■ Given data
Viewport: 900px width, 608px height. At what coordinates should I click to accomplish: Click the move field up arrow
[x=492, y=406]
--
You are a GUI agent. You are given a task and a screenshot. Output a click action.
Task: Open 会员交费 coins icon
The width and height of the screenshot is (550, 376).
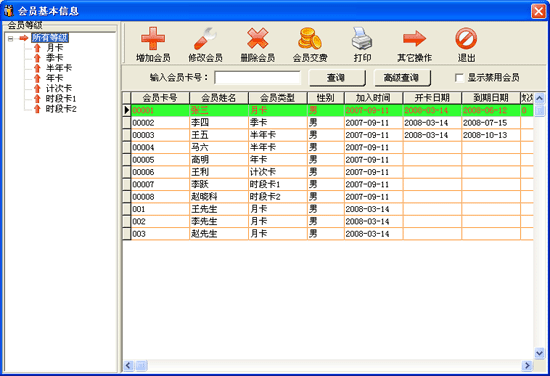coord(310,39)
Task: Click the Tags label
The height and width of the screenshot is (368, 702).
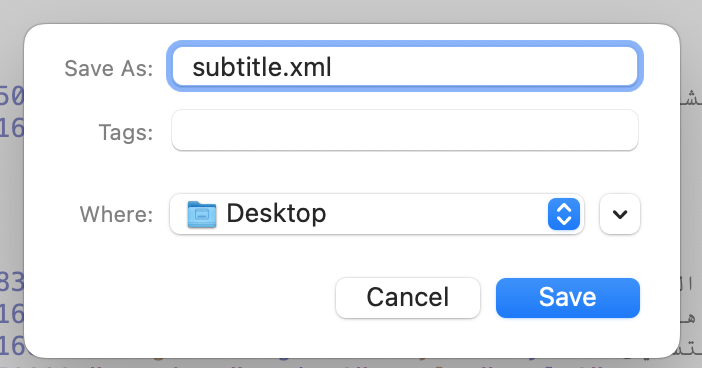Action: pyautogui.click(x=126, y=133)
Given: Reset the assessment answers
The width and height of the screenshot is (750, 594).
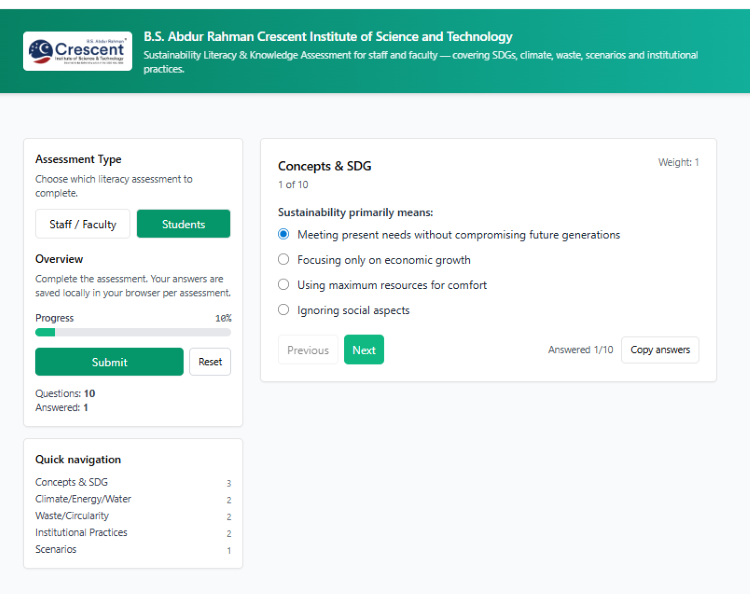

■ What is being asked
What is wanted is an exact copy of the lines above from the one containing "Task: Click the Tags label" through the one containing "The width and height of the screenshot is (750, 594).", with no pictures in it.

■ Expected output
Task: Click the Tags label
The height and width of the screenshot is (368, 702).
Action: pyautogui.click(x=126, y=133)
Given: Reset the assessment answers
The width and height of the screenshot is (750, 594).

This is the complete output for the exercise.